— WHAT NEEDS TO BE DONE —
Quote each line of the material verbatim, without the pictures.
━━━━━━━━━━
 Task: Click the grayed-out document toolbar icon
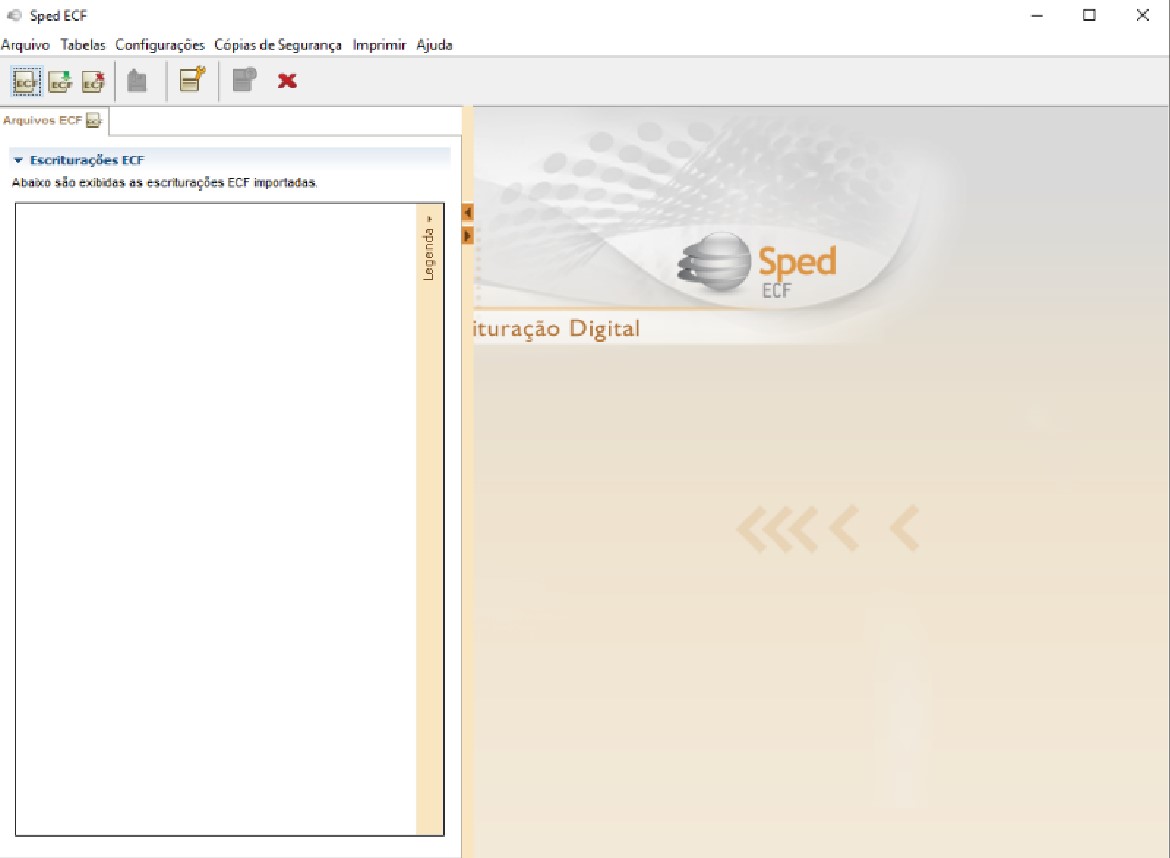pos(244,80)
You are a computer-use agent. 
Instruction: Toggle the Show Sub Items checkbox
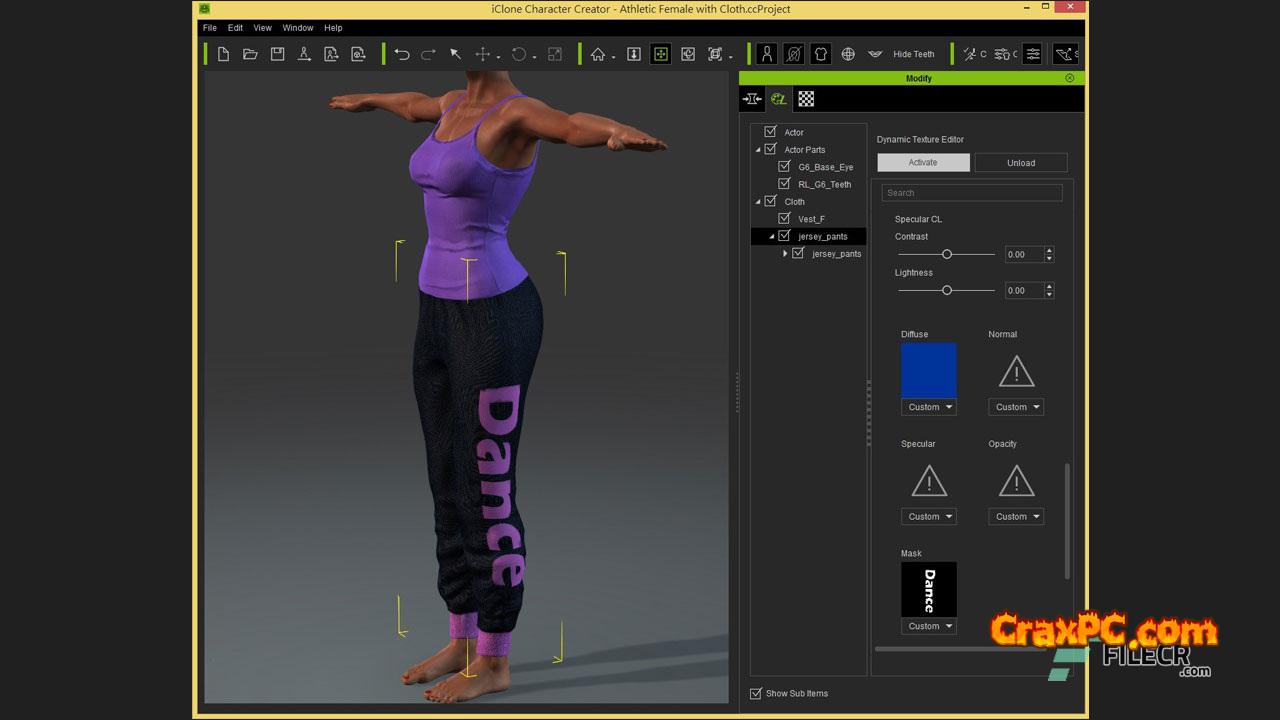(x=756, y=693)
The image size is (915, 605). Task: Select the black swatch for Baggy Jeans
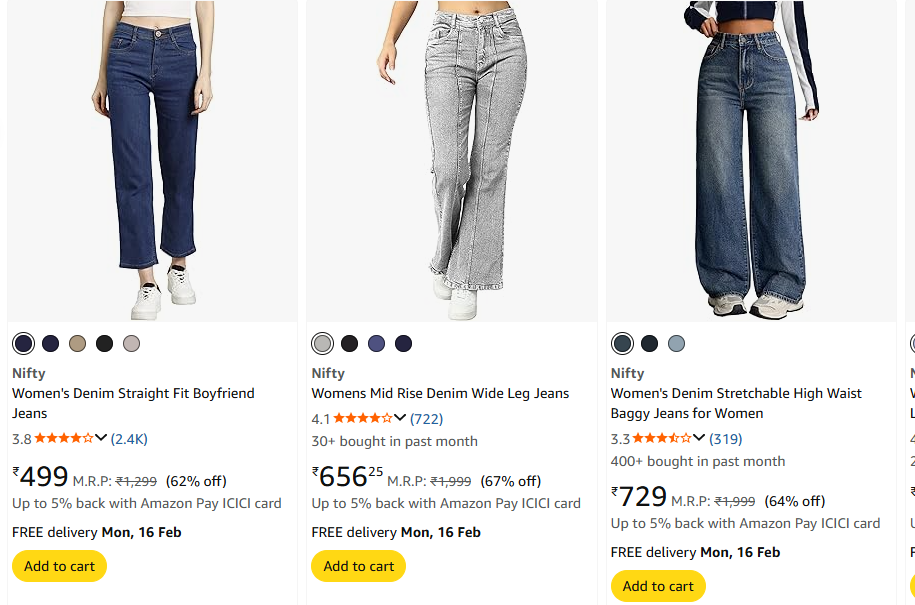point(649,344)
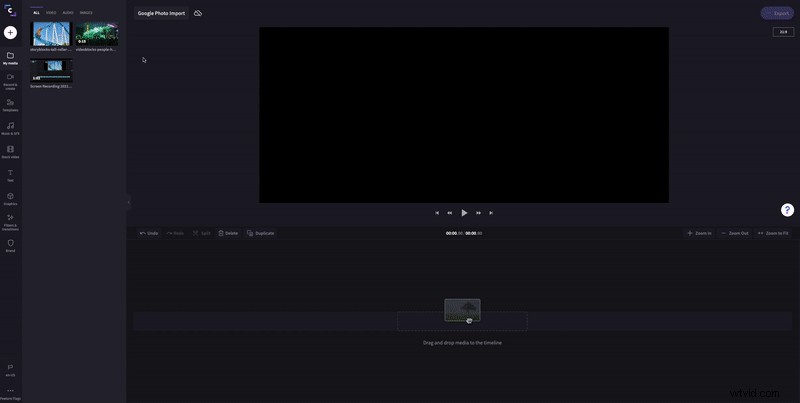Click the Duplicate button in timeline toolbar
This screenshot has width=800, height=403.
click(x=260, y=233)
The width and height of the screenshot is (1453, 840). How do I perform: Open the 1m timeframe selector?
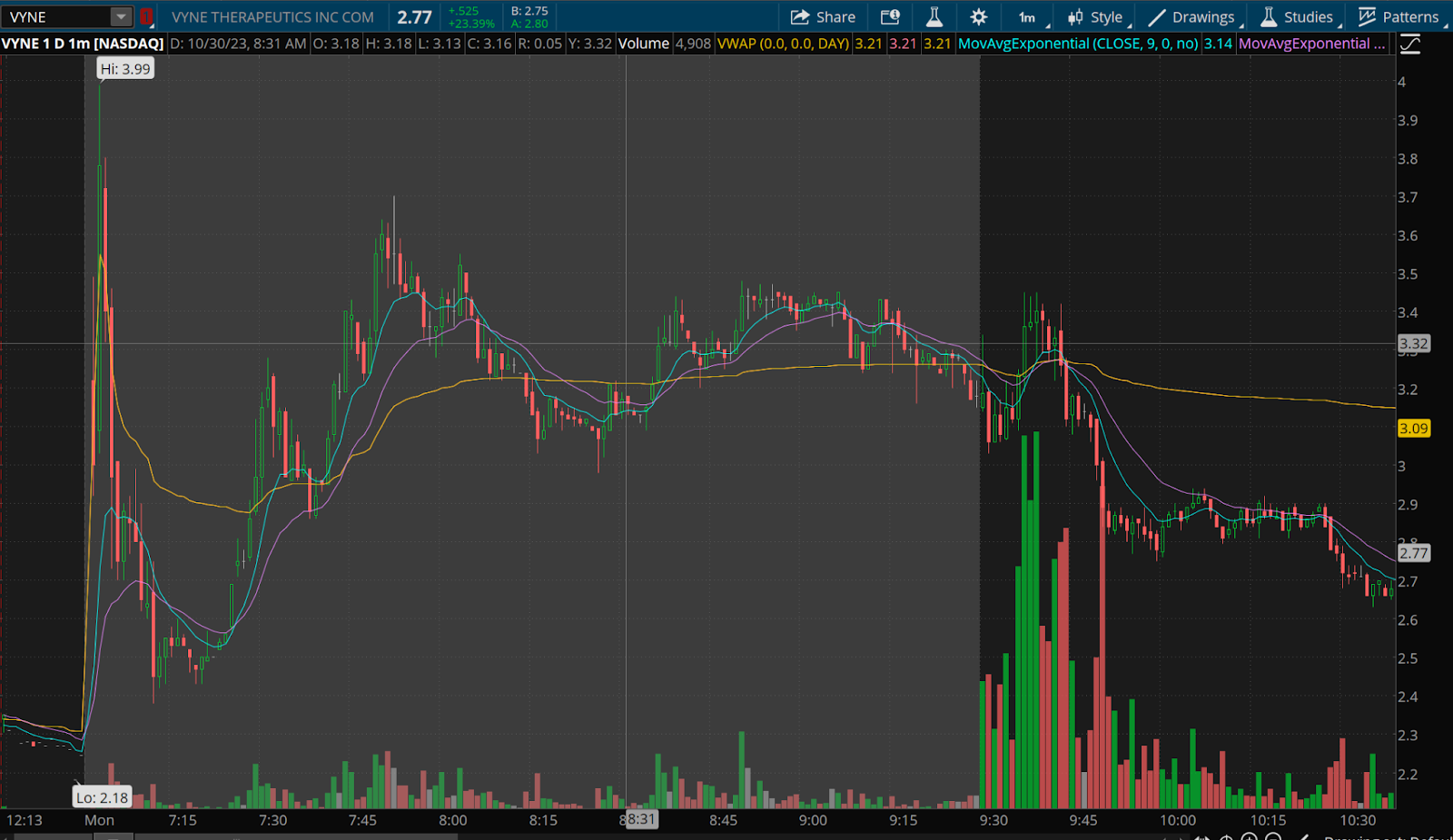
━━━━━━━━━━
— RESULT —
 Task: Click the grayed-out document toolbar icon
pos(244,80)
You are a computer-use agent. 
Instruction: Toggle the Show Sub Items checkbox
(x=756, y=693)
The image size is (915, 605). Task: Select the black swatch for Baggy Jeans
point(649,344)
Click the Duplicate button in timeline toolbar
This screenshot has width=800, height=403.
click(x=260, y=233)
The width and height of the screenshot is (1453, 840). How do I perform: Open the 1m timeframe selector?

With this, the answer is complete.